**Work instructions:** Please convert the material below into a JSON list of strings, one per line, with blank lines left out, starting at the line that contains "You are a GUI" and ending at the end of the material. Leave the pictures out of the answer.
---- Input for this task
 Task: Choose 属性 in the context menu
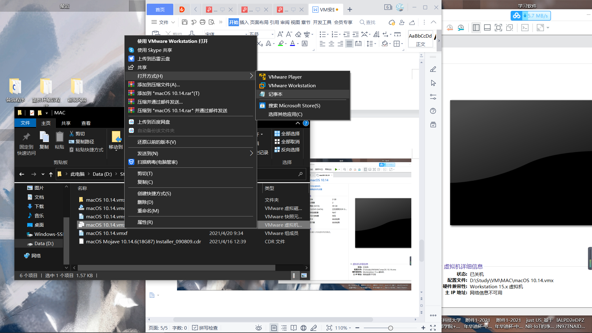[x=145, y=222]
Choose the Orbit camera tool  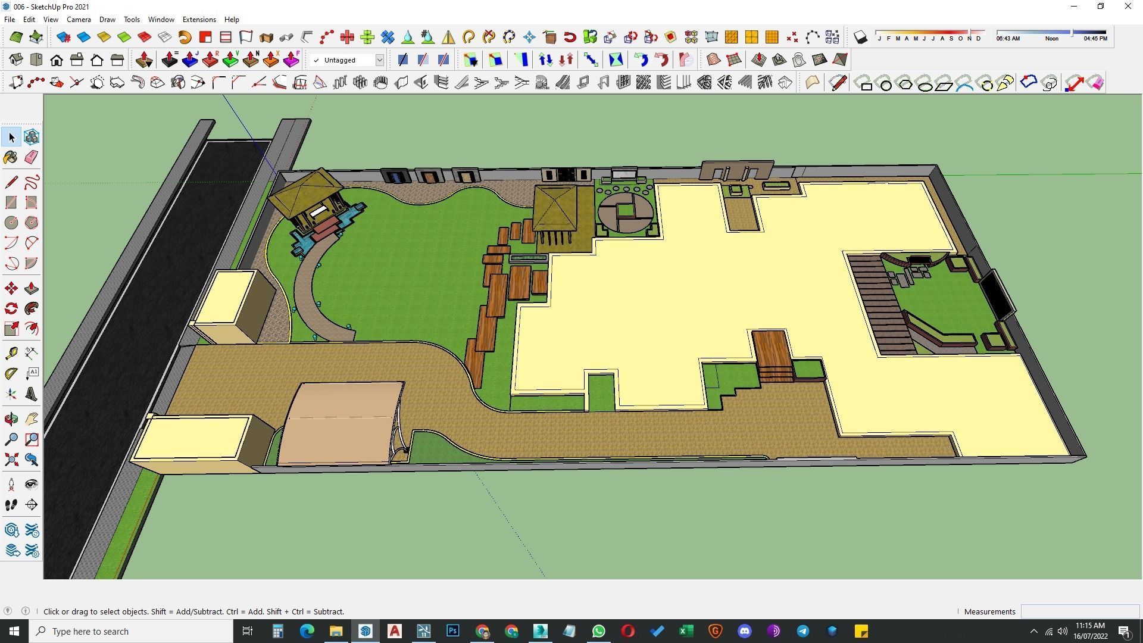pos(11,419)
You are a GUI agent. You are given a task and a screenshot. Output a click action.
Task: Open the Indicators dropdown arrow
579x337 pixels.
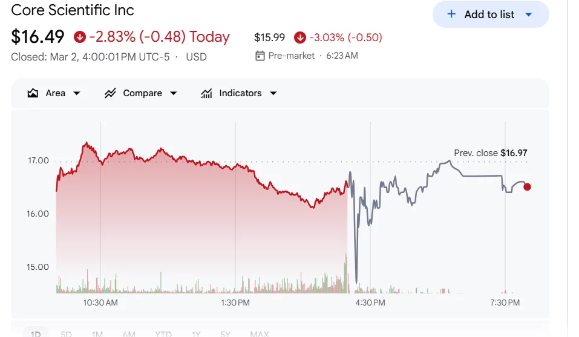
--------
**Correct output:**
[
  "You are a GUI agent. You are given a task and a screenshot. Output a click action.",
  "Task: Open the Indicators dropdown arrow",
  "579x337 pixels."
]